Verfahren nach einem der vorhergehenden Ansprüche, dadurch gekennzeichnet, daß die Separation durch Sedimentation und/oder Zentrifugation, insbesondere niedertourige Zentrifugation, erfolgt.
Verfahren nach einem der vorhergehenden Ansprüche, dadurch gekennzeichnet, daß das Reaktionsgefäß die Kavität einer Mikrotiterplatte ist.
Verfahren nach einem der vorhergehenden Ansprüche, dadurch gekennzeichnet, daß die Lumineszenzsignale bei einer oder mehreren diskreten Wellenlängen und/oder als Spektrum gemessen werden.
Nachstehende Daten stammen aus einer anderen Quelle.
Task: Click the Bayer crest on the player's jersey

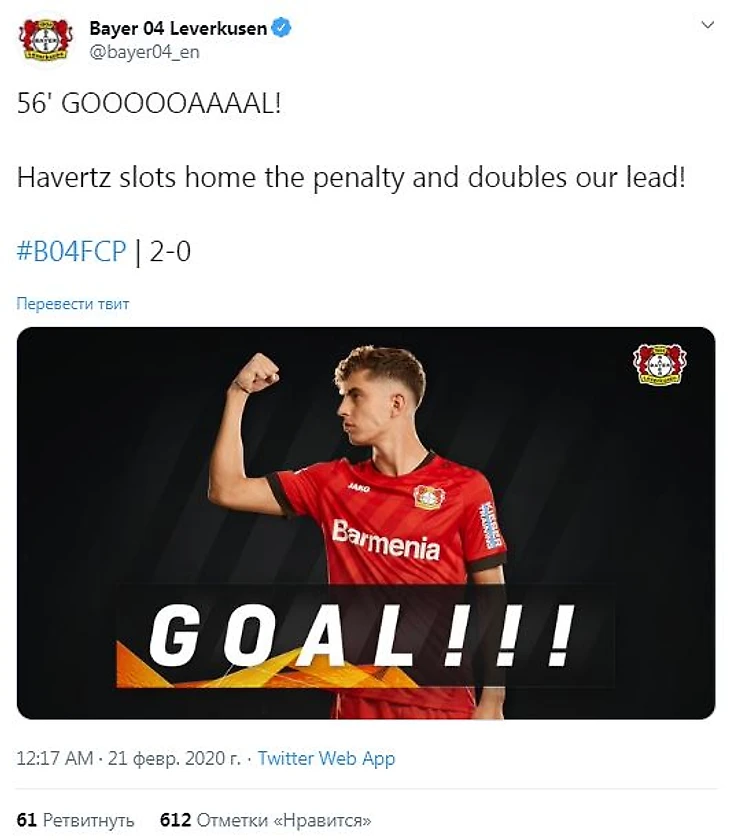Action: pos(430,497)
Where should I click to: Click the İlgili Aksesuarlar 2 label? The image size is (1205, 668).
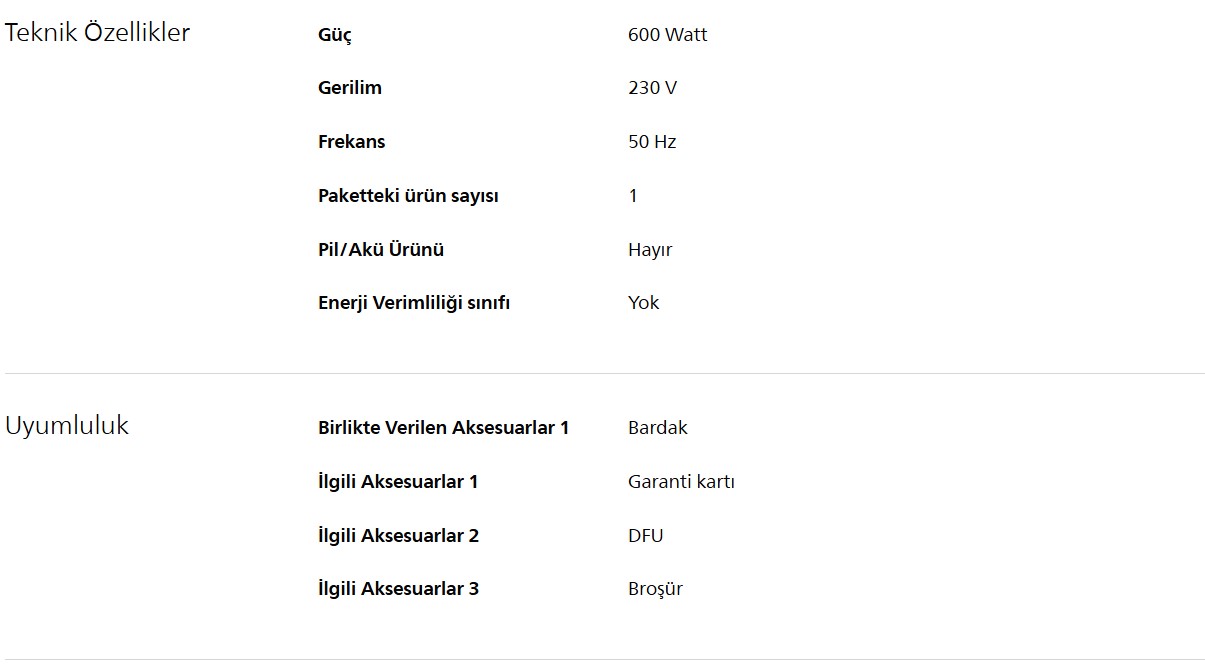(398, 536)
Verfahren nach einem der vorhergehenden Ansprüche, dadurch gekennzeichnet, daß zur Messung die Lumineszenzsignale nach Durchlaufen des Überstandes aufgenommen werden.
Verfahren nach einem der vorhergehenden Ansprüche, dadurch gekennzeichnet, daß zur Messung, insbesondere zur Normierung der Messung, die Lumineszenzsignale ohne Durchlaufen des Überstandes aufgenommen werden.
Verfahren nach einem der vorhergehenden Ansprüche, dadurch gekennzeichnet, daß die Ermittlung der Substanzkonzentration im Überstand durch Bestimmung von konzentrationsproportionalen Größen und/oder mit Hilfe von Kalibriergeraden erfolgt.
Kit zur Bestimmung von Bindungsparametern nach einem Verfahren gemäß einem der vorhergehenden Ansprüche, mindestens umfassend folgende Komponenten: – mindestens einen Festkörper und – mindestens eine lumineszierende Sonde.
Kit nach Anspruch 17, dadurch gekennzeichnet, daß der Festkörper zumindest teilweise mit mindestens einem Bindungspartner beladen ist.
Kit nach Anspruch 18, dadurch gekennzeichnet, daß der mit Bindungspartner beladene Festkörper ein Festkörper mit immobilisierter Lipidschicht, vorzugsweise Lipiddoppelschicht, ist, insbesondere mit nicht kovalent immobilisierter Lipidschicht.
Kit nach Anspruch 18 oder Anspruch 19, dadurch gekennzeichnet, daß der mit Bindungspartner beladene Festkörper ein Festkörper mit immobilisierten Proteinen ist.
Kit nach einem der Ansprüche 18 bis 20, dadurch gekennzeichnet, daß der mit Bindungspartner beladene Festkörper ein Festkörper mit in einer Lipidschicht rekonstituierten Proteinen ist.
Kit nach Anspruch 20, dadurch gekennzeichnet, daß die Proteine mindestens ein Serumprotein, insbesondere humanes Serumalbumin, sind.
Kit nach einem der Ansprüche 17 bis 22, dadurch gekennzeichnet, daß der Festkörper mit der Sonde versehen ist.
Kit nach einem der Ansprüche 17 bis 23, dadurch gekennzeichnet, daß die Sonde optisch streuende Eigenschaften aufweist.
Kit nach einem der vorhergehenden Ansprüche 17 bis 24, dadurch gekennzeichnet, daß Festkörper, insbesondere Festkörper mit immobilisiertem Bindungspartner, und vorzugsweise Puffer in vorpipettierten Mikrotiterplatten, insbesondere in einem 96, 384 und/oder 1536 well (Kavitäten) Format, enthalten ist.
Kit nach einem der Ansprüche 17 bis 25, dadurch gekennzeichnet, daß die Komponenten des Kits mindestens eines der Merkmale gemäß einem der Ansprüche 1 bis 16 aufweisen.